PROVIDED TEXT >>

Pass JSON data to Golang error using Eris package - sum2000
https://github.com/rotisserie/eris/tree/v0.4.0
======
sum2000
We created Eris for error handling in our Go services

If you're a Go developer, there's a very high chance you've seen a pkg/errors
stack trace. We've used it in all of our Go microservices until recently, and
while it has definitely improved the debugging process, we've always wished
some things could be better. Specifically, we wanted more readable stack
traces in our JSON logs and were disappointed that trace formatting is rigid
in pkg/errors. For better or worse, we use global errors extensively and
noticed that their stack traces are totally useless (containing lines like
"runtime.doInit", etc). It's also clear that pkg/errors is in maintenance mode
even though Go 1.13 missed the mark on error handling in our opinion.

Switching over to it in our production code seemed like a risk at first, but
there were enough similarities to the pkg/errors interface that we decided to
go for it. The feature that worked well for us was flexible error formatting
to JSON, which takes most of the guesswork out of finding and fixing bugs. And
then, later on, support for global errors was added to make their stack traces
useful. We also recently started using Sentry for error monitoring and added
that to Eris.

Overall, we're already seeing a benefit in terms of time saved while
debugging, and we're glad we made the switch. Has anyone else found good
alternatives to pkg/errors?

------
handydandyrandy
Our developers are using this library in production and have to say that it
solves most of our needs. If it had support for As() method it would be
great!!

EXERCISE TASKS >>
- 1) From the Eris thread, reproduce word for word the passage that begins with the words containing "If you're a" and ends with "in our opinion.".
- 2) In the Eris thread, which service did the team recently start using for error monitoring?

SOURCE MATERIAL >>
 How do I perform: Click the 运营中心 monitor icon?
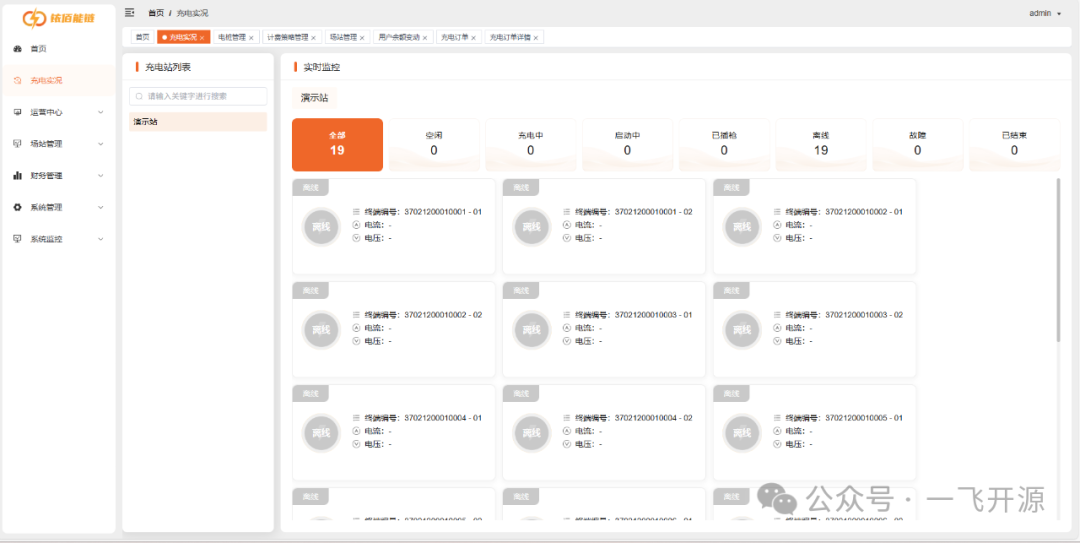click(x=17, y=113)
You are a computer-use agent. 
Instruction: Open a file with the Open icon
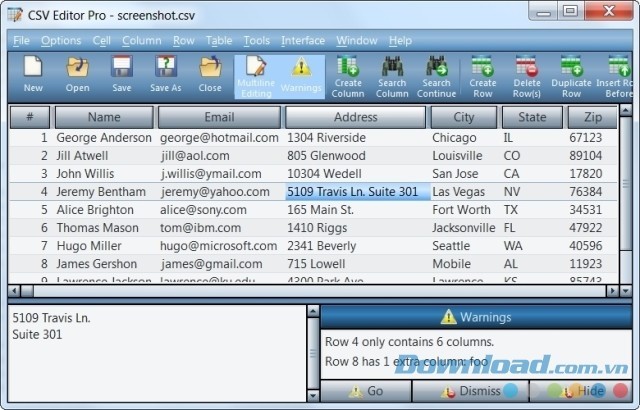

TASK-BY-TASK SOLUTIONS >>
- 1)
If you're a Go developer, there's a very high chance you've seen a pkg/errors
stack trace. We've used it in all of our Go microservices until recently, and
while it has definitely improved the debugging process, we've always wished
some things could be better. Specifically, we wanted more readable stack
traces in our JSON logs and were disappointed that trace formatting is rigid
in pkg/errors. For better or worse, we use global errors extensively and
noticed that their stack traces are totally useless (containing lines like
"runtime.doInit", etc). It's also clear that pkg/errors is in maintenance mode
even though Go 1.13 missed the mark on error handling in our opinion.

- 2) Sentry